### Action item
Except for the images, repeat the entries below word for word.
##### Input material #####
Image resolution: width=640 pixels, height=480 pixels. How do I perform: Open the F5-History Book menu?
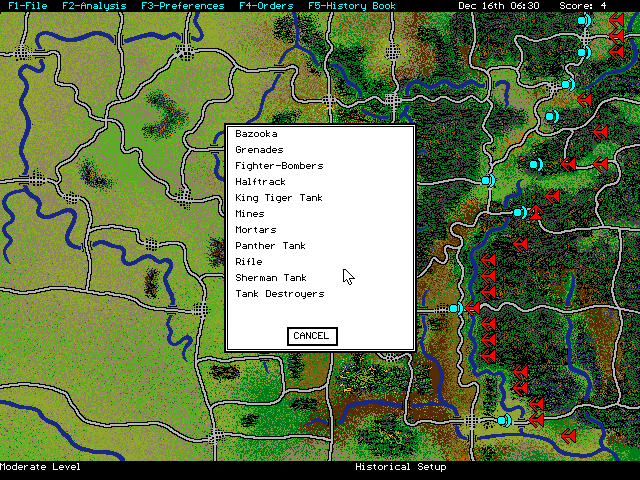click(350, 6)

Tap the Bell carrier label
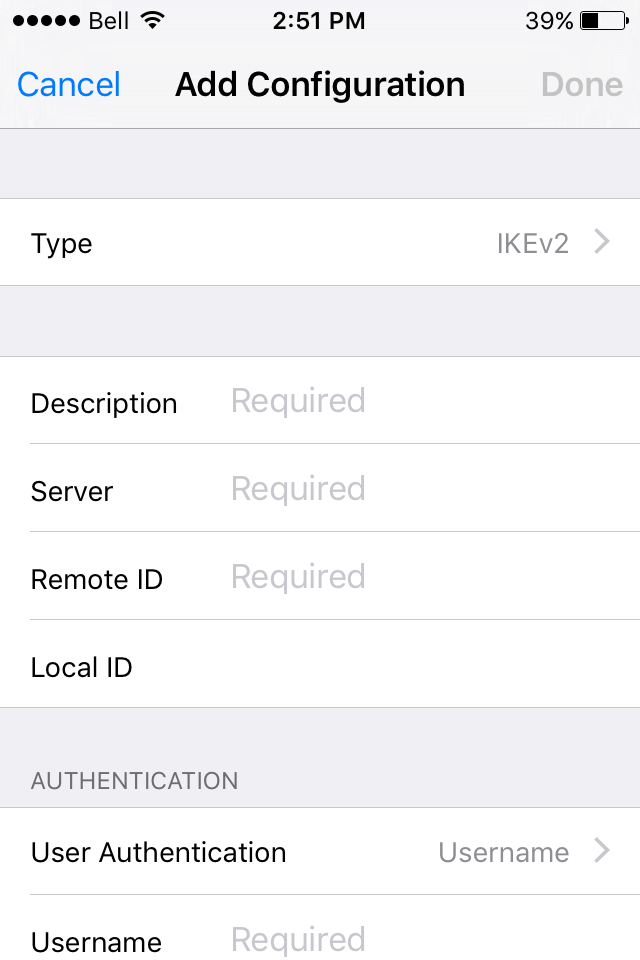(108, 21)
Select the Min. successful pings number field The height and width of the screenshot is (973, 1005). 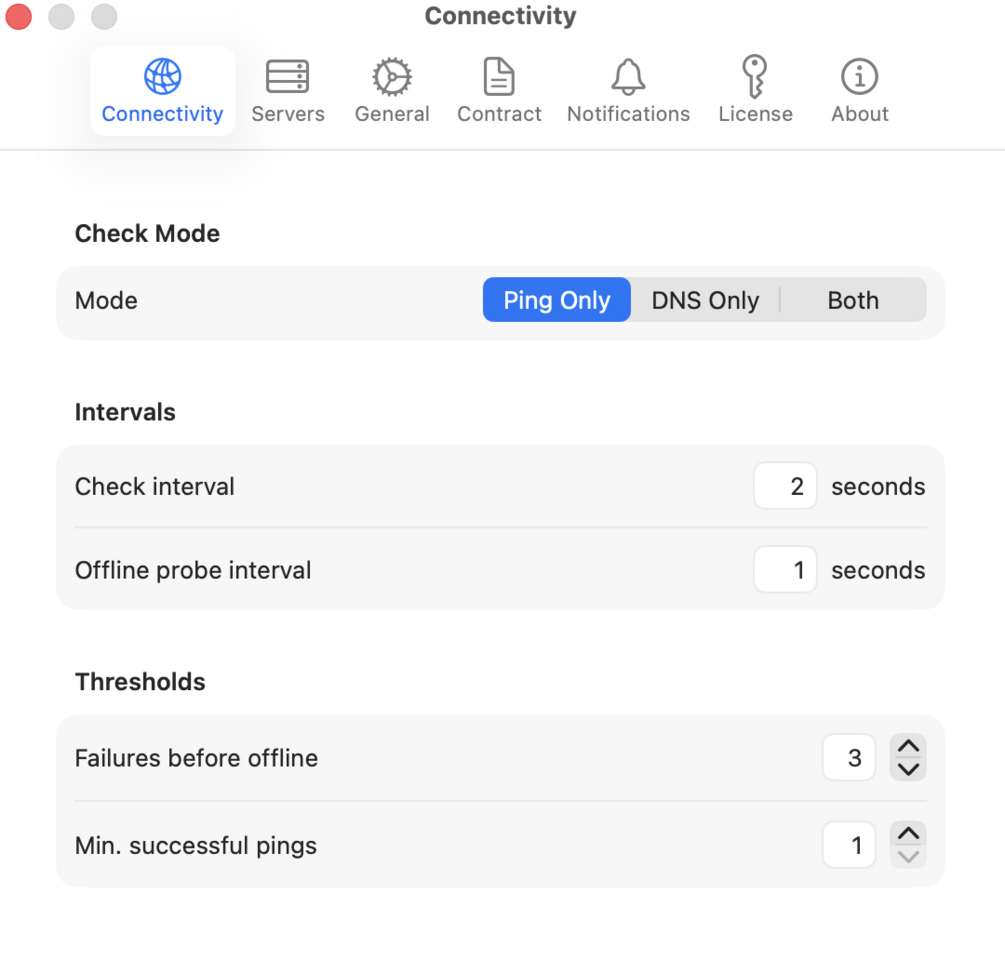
#####
### Reply
Image resolution: width=640 pixels, height=480 pixels. How do I perform: Open the F5-History Book menu?
click(350, 6)

Tap the Bell carrier label
(108, 21)
Select the Min. successful pings number field The height and width of the screenshot is (973, 1005). 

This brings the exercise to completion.